Mesh (Loop Current) Method: tightening-up my recipe

1. Jun 6, 2014

Farina

I'm an intro calc-based physics instructor, and recently uncovered some vagueness, or maybe errors (?), with my recipe. Can you please comment on the following?

Question 1: Loop Currents - MY RECIPE:
"Determine # of loop currents by connecting each circuit junction once, and only once, to a single path. The number of loop currents you need to draw equals the number of branches that are not part of this single path."

I'm guessing the above is valid, since I don't think it's ever failed me. However, I've heard an even simpler method is to simply draw the minimum number of current loops to include each and every branch. It this valid? Seems like it's failed me on some occasions, not sure though...

Question 2: "branch" - MY RECIPE:
"A branch is any path in the circuit that has a node at each end and contains at least one voltage source or resistor, but contains no other nodes.
I'm asking about this since the Loop Current recipe I use seems to successfully accommodate "device-less" branches, i.e., a straight wire segment between 2 nodes with no included resistors or voltage sources. This makes me nervous since I'm in the habit of saying only "branches" can be removed as part of my initial recipe directions (Question 1: Loop Currents above).

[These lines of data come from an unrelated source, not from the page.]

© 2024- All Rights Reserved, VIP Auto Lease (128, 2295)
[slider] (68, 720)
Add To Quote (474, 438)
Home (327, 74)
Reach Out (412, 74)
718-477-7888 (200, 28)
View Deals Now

Thank you for any light you can shed.

2. Jun 6, 2014

MrSparkle

I'm not sure I understand this. What are you connecting? The number of meshes is very simple. Quoting 'Fundamentals of Electric Circuits', a mesh is a loop that does not contain any other loops. All you have to do is count the empty spaces.

again quoting Fundamentals, a branch is a single element. It can be more things than just voltage sources or resistors. It is any 2-terminal element. A straight wire segment is not an element or branch, it is part of an extended node.